As featured on p. 218 of "Bloggers on the Bus," under the name "a MyDD blogger."

Sunday, October 28, 2007

Dodd Defends The Constitution Again

Chris Dodd does the right thing (again), says he will oppose Attorney General nominee Michael Mukasey due to his willingness to excuse the President for policies of torture and to assert unenumerated powers that the President has which Congress doesn't. For anyone interested in the rule of law and the Constitution of the United States, I don't think there's another option unless Mukasey changes his view. Scott Lemieux sums it up nicely:

Although it is a close call, the best course for the Senate would be to vote to reject Mukasey's nomination. This is not because I have any illusion that a substantially better nominee is forthcoming. Still, given the many atrocities at the Department of Justice under Gonzales, it is important for the Senate to send a signal that lawlessness in the executive branch and the endorsement of torture are not negotiable issues. As Jamie Mayerfeld, a Professor of Political Science at the University of Washington and a specialist in human rights law, told me: "If the Senate Democrats approve Mukasey, they will share responsibility for the institutionalization of torture. They will have knowingly confirmed for attorney general a man who refuses to state that methods actually constituting torture are against the law."

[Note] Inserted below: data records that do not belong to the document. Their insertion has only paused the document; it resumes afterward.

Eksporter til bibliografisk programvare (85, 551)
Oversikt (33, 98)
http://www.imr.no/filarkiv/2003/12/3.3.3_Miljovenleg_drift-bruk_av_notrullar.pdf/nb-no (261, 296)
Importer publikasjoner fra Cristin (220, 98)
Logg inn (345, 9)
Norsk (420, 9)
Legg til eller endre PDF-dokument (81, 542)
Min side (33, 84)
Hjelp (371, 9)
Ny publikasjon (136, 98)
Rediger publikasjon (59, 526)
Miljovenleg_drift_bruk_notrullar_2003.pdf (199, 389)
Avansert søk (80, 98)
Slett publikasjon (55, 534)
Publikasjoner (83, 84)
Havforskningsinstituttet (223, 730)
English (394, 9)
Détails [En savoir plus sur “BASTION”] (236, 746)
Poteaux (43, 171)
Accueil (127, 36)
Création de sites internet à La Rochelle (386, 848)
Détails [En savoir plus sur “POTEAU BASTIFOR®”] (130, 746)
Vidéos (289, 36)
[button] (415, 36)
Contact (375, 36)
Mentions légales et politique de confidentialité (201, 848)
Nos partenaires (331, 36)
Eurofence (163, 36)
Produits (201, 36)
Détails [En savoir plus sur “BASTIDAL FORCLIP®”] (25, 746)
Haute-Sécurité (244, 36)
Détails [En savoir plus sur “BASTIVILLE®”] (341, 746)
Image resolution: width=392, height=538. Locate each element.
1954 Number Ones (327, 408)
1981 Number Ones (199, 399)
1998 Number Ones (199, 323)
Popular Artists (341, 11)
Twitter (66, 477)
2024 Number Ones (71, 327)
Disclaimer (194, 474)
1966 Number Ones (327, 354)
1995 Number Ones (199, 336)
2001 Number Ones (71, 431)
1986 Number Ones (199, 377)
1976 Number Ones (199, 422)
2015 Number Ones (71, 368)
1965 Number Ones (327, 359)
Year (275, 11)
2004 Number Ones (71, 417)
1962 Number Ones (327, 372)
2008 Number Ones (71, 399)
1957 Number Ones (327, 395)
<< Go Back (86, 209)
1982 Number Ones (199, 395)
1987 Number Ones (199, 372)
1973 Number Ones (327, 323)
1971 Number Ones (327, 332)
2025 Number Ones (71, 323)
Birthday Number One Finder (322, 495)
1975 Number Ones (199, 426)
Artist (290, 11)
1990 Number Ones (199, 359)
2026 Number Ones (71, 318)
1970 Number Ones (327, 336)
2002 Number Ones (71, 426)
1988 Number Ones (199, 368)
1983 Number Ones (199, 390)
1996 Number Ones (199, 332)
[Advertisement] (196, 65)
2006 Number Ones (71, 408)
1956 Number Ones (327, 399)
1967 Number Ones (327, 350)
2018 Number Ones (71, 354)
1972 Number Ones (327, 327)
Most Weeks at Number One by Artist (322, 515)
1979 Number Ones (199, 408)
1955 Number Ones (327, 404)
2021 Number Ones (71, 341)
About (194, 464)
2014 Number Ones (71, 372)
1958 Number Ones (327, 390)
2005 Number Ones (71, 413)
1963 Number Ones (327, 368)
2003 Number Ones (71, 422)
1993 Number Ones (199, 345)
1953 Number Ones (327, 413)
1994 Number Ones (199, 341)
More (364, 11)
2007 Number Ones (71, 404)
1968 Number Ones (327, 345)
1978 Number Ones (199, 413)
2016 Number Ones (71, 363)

I have little faith that the Democrats will value belief in what are supposed to be fundamental American values like opposition to torture over political expediency. But in this case they're almost obligated to do so. For too long we've seen Democrats sanction the worst abuses of the Bush Administration, on FISA, on military commissions, on suspending habeas corpus, on the Iraq war. Somewhere along the line, that has to end, or else the undeniable conclusion must be that the Democrats believe in all of these abuses as well, or at least the ones who vote in that fashion.

UPDATE: By the way, Tim Russert was embarrassing on MTP with Dodd today. He dredged up quotes from 2002 and 2003 to suggest that Dodd was being duplicitous in 2007, as if nothing had changed in that time period. Russert's world is one that is completely static and every issue remains exactly the same over time. Dodd came very close to calling him on that. On FISA and Dodd's threatened hold (which he never actually mentioned), Russert clearly sided with those poor telecom companies who trusted the govnerment to do whatever they wanted with their data and surely should not be forced to be responsible for that. Then, when Dodd brought up the plain fact of retailiation by the White House to companies like Qwest who rejected the request for data, Russert acted like he never heard of it. "Are you saying that the Bush Administration punished companies who didn't work with them?" One, is that so far-fetched? Two, are you telling me that the king of research, with every quote at his fingertips, never heard of the Page A1 Washington Post story showing that Qwest was indeed punished for denying the White House data - and that they were asked for it SIX MONTHS before 9/11?

Dodd held up well, under the circumstances.

UPDATE II: Apparently the Senate Intelligence Committee's FISA bill report doesn't refer to the pre-9/11 activities that Qwest's CEO has testified to in open court.